Task statement
Which lines of the material below contain the word "screenshot"? Gather each of those lines and copy it in full.

─── Source material ───

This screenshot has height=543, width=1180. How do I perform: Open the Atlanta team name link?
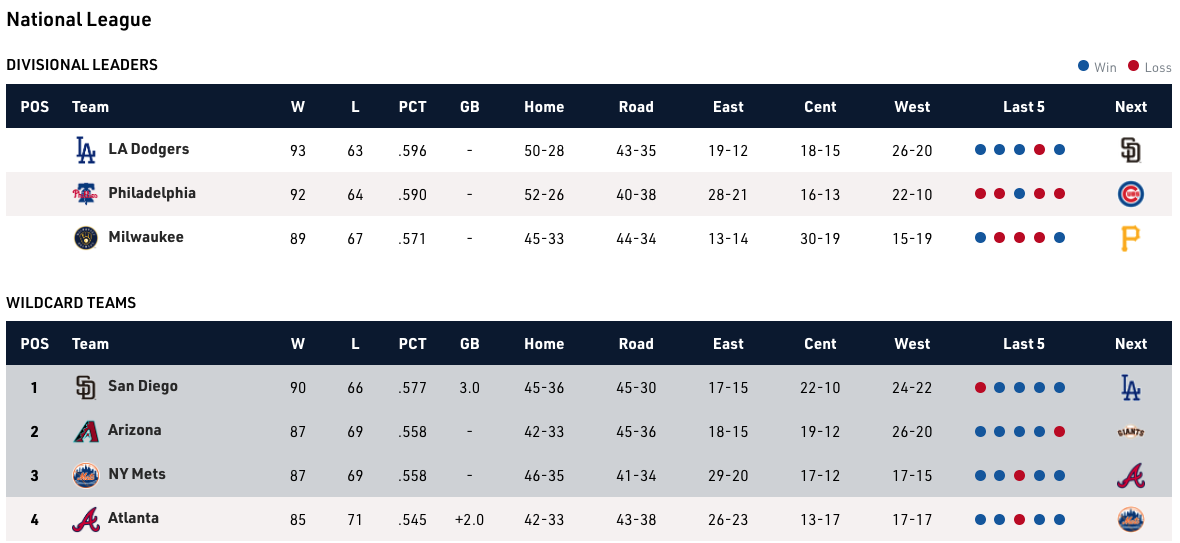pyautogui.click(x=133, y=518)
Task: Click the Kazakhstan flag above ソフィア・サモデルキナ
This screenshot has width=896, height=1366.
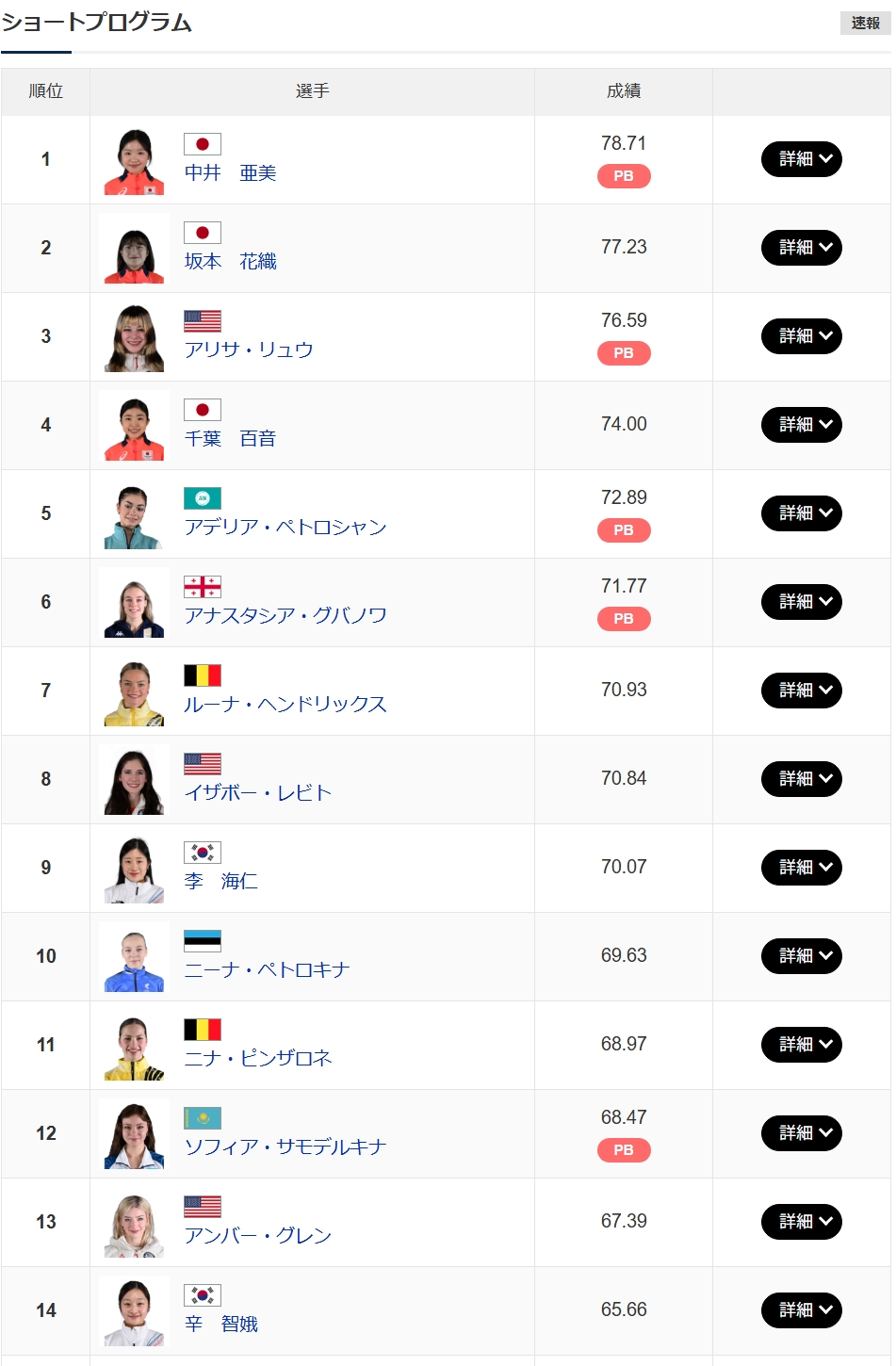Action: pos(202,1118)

───

Right answer
This screenshot has height=543, width=1180. How do I perform: Open the Atlanta team name link?
This screenshot has width=896, height=1366.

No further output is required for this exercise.